Segment Start: Extracted entries
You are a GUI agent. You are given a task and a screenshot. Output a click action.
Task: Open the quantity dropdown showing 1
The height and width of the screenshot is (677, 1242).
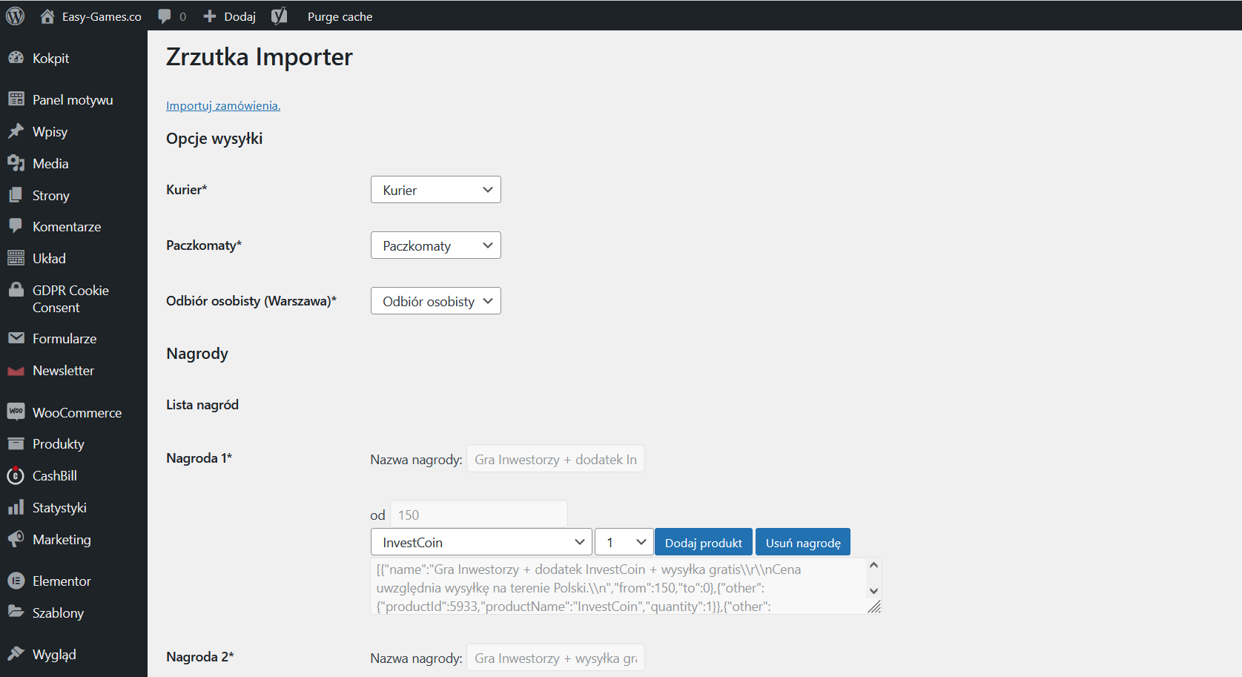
Segment End: Extracted entries
Segment Start: Extracted entries
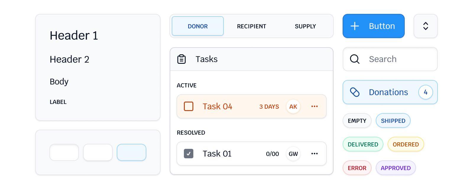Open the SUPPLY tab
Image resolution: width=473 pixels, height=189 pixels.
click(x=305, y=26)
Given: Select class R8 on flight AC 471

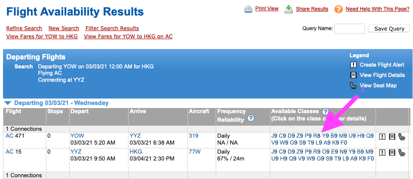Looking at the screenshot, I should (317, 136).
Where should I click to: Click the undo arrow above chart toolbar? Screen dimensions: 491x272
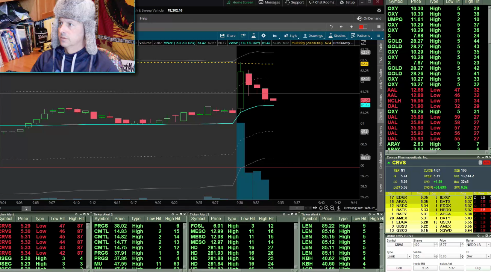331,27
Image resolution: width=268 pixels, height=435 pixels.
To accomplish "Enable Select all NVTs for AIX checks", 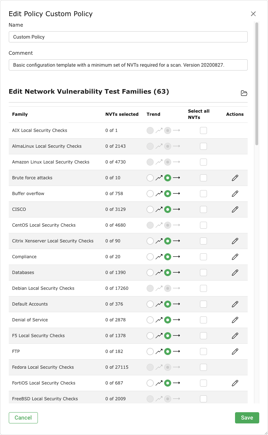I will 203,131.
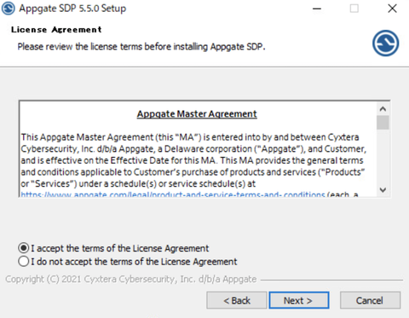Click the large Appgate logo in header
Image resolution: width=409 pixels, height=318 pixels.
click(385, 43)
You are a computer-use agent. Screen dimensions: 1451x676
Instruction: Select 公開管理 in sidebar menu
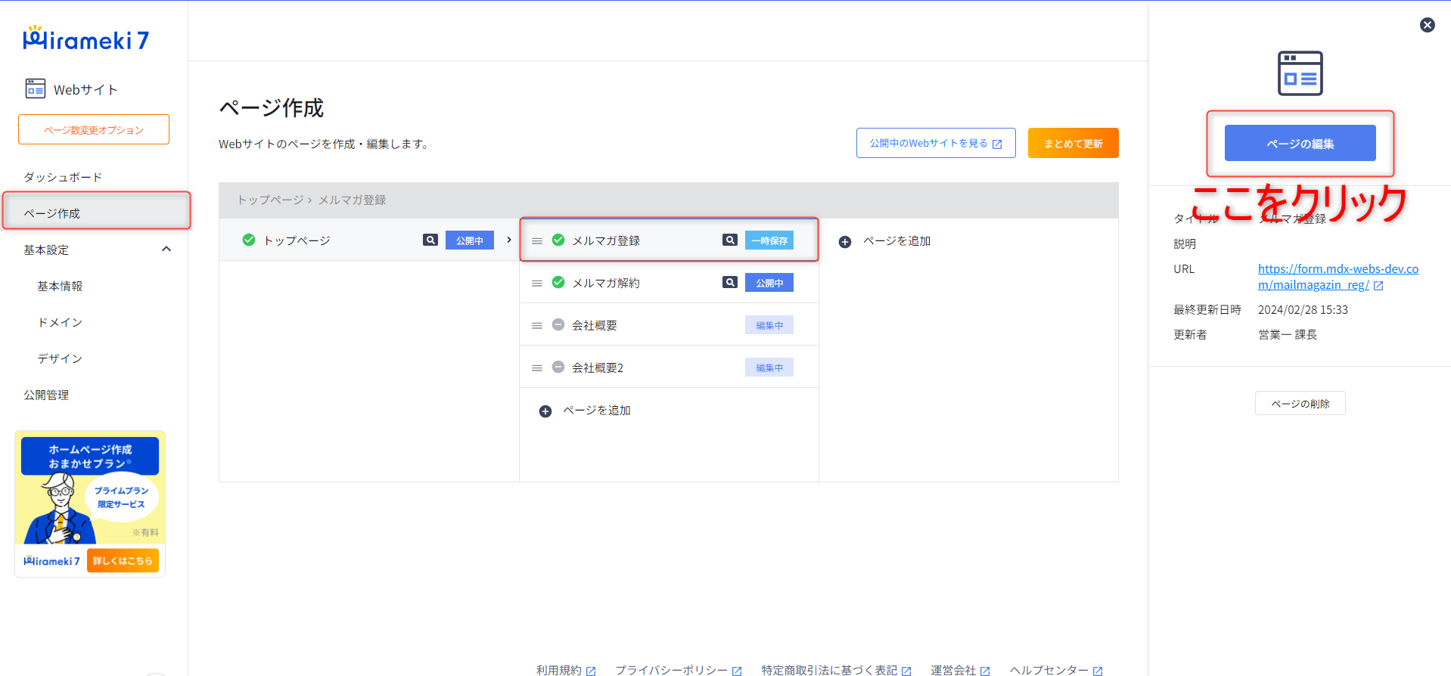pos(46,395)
Segment End: Extracted entries
**Exercise objective**
Which lines above contain the word "agent"? Copy each of them.

**Written answer**
You are a GUI agent. You are given a task and a screenshot. Output a click action.
You are a computer-use agent. Screen dimensions: 1451x676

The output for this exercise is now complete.